Exercice n°2Exercice n°3
En Occident, l'affirmation du pouvoir temporel et spirituel : l'exemple du couronnement de Charlemagne
En Occident, le pouvoir religieux et le pouvoir politique connaissent une évolution différente en s'affirmant tous les deux de manière plus autonome.
Pouvoir du pape, restauration impériale
La disparition de l'Empire romain en 476 laisse la place à des royaumes barbares. Le pape, à Rome, dispose de la primauté sur tous les évêques d'Occident. À la différence du patriarche de Constantinople, il n'est pas nommé par une autorité politique. Il est élu par les principaux prêtres de la ville, appelés cardinaux. Il possède donc une autonomie qui fait défaut au patriarche de Constantinople. En revanche, il n'est pas protégé par un souverain temporel. Théoriquement, la ville de Rome est censée être protégée par l'empereur byzantin, mais lorsque les Lombards envahissent l'Italie, au viiie siècle, Byzance, occupée à endiguer l'invasion arabe, ne peut intervenir. Le pape fait alors appel au roi des Francs, Pépin le Bref, pour sauver son autorité. Pépin accorde au pape un territoire en Italie centrale, qui devient les États pontificaux et dont le Vatican actuel est le lointain héritier. Le pape est donc, dans ses États, chef politique et religieux, instituant ainsi une théocratie. Dans les autres États, il exerce le pouvoir spirituel sur ses fidèles. Le pape peut également légitimer le pouvoir d'un souverain temporel. En l'an 800, le pape Léon III fait appel à Charlemagne, roi des Francs, fils de Pépin le Bref, pour l'aider face aux Lombards qui menacent son État. En remerciement, le pape couronne Charlemagne empereur d'Occident, le 24 décembre de la même année. Il crée ainsi une situation inédite : le pape s'arroge le droit de choisir l'empereur, à l'inverse de ce qui se passe à Byzance. En échange, Charlemagne protège le pape et s'engage à diffuser la foi dans les territoires qu'il conquiert, comme la Saxe.

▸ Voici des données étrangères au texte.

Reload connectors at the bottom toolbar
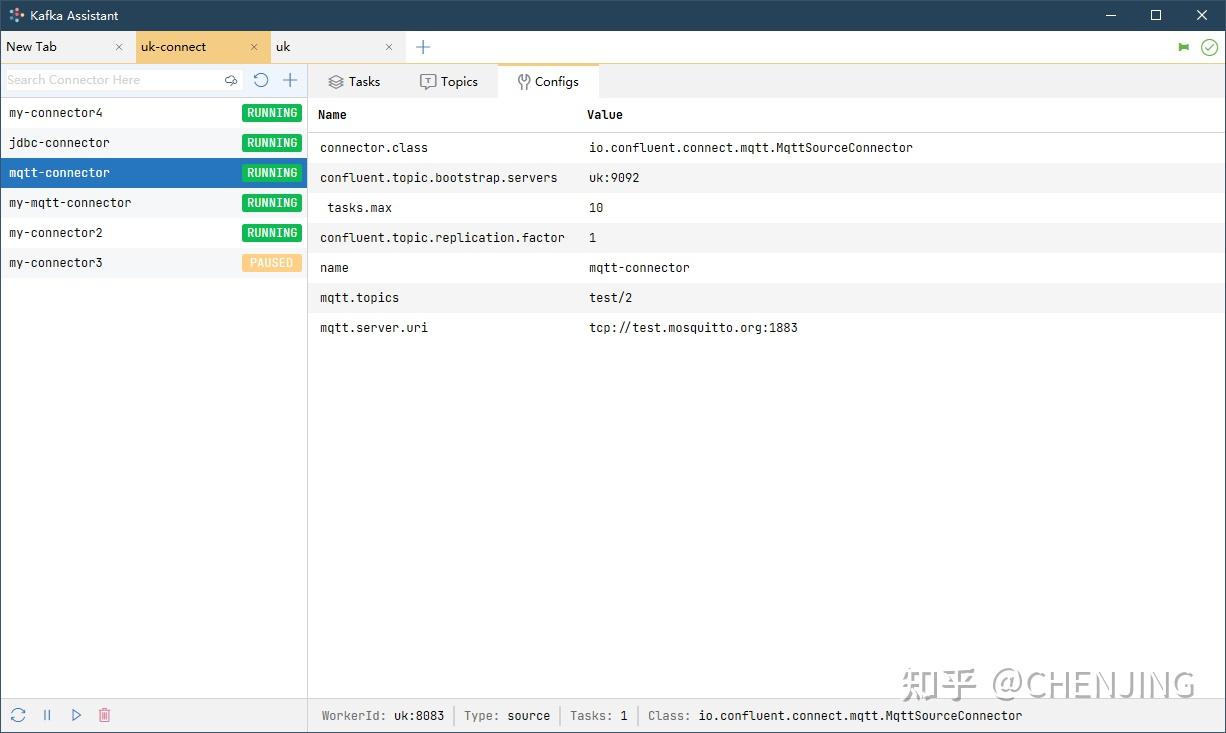This screenshot has width=1226, height=733. click(17, 714)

La lutte du sacerdoce et de l'Empire
Dans ce système théocratique, le pape est ainsi celui qui possède le pouvoir spirituel, qu'il conserve et le pouvoir temporel, qu'il délègue (théorie des deux glaives). Tout au long des xiie  et xiiie siècles, les empereurs du Saint Empire romain germanique tentèrent de se libérer de cette tutelle du pape et les papes tentèrent de la conserver, en utilisant l'arme de l'excommunication, les sujets de l'empereur n'étant plus censés lui obéir s'il était l'objet de cette sanction.

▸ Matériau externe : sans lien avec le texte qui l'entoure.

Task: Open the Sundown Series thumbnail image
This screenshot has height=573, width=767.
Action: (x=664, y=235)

Les héritages du rapport entre le pape et les souverains en Occident
Cependant, dans la plupart des royaumes de l'Occident chrétien, le souverain ne dépend pas du pape. En France, par exemple, l'institution de la cérémonie du sacre, par Pépin le Bref, permet au roi d'être sacré à Reims, avec une onction de l'huile de la sainte ampoule, sans que ni l'Église, ni le pape n'aient à choisir le souverain. Toutefois, ces rois peuvent toujours être frappés par une excommunication s'ils s'opposent au pouvoir spirituel du pape. À l'époque moderne, certains rois choisissent ainsi le protestantisme pour se libérer de cette tutelle et devenir eux-mêmes chefs ou protecteurs des Églises, comme le fit Henri VIII en Angleterre. En France, Louis XIV choisit de rester catholique, tout en gardant un important pouvoir temporel sur l'Église, dans le cadre du gallicanisme. Le sacre est alors utilisé pour montrer que le roi est élu par Dieu, suivant le principe de la monarchie de droit divin.